Isso corresponde a abordar sem demora uma forma de educação intercultural, emancipadora, aberta ao outro, ao diferente. Construa um horizonte de treinamento transformador, não um reprodutor de desigualdades.
Desenvolver um modelo que ajude a desmontar o pilar cultural do patriarcado, que concebe a proteção da igualdade como um bem comum, como uma noção profunda de aplicação cotidiana.
A luta pela mudança educacional não começa nem termina no campo educacional, mas é uma luta política, nas relações interpessoais e intrafamiliares para modificar as relações de poder.
Nessa luta, a educação deve estar ao lado dos historicamente excluídos, pois uma educação que não é inclusiva não merece ser chamada de educação.
As sucintas lições expressas nesta nota foram parte do aprendizado coletivo da Quarta Sessão da XI Assembleia da Campanha Latino-americana pelo Direito à Educação, que desenvolveu o tema “Desigualdades, inclusão e educação: interseccionalidades”.
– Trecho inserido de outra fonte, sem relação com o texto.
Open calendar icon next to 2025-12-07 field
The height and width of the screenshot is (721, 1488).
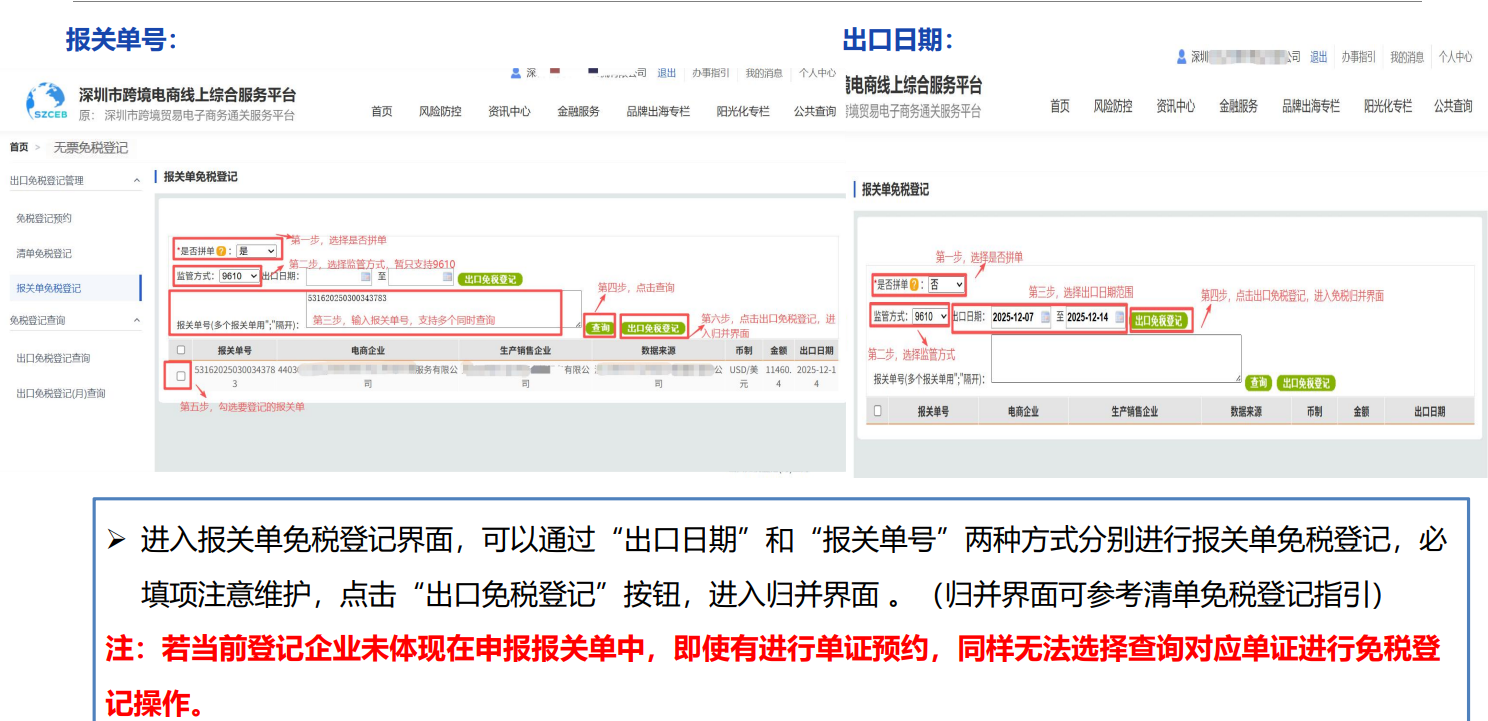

O evento foi co-organizado em parceria com a Campanha Boliviana pelo Direito à Educação (CBDE), Oxfam IBIS e Rede de Educação Popular entre Mulheres da América Latina e Caribe (REPEM) e contou com a participação no painel Karina Batthyany (Secretária Geral do CLACSO), Vernor Muñoz (Diretor de Políticas do CME), Mónica Novillo (Coordenadora da Rede de Educação Popular para Mulheres), Celeste Fernandes (Coordenadora da Rede de Educação Inclusiva), Libertad Pinto, (representando a FILAC) e Handerson Joseph (Coordenador do Programa Fronteras da Universidade do Amapá, do Brasil).
Nota produzida pela Pressenza sobre evento da CLADE (Campanha Latino-Americana pelo Direito à Educação).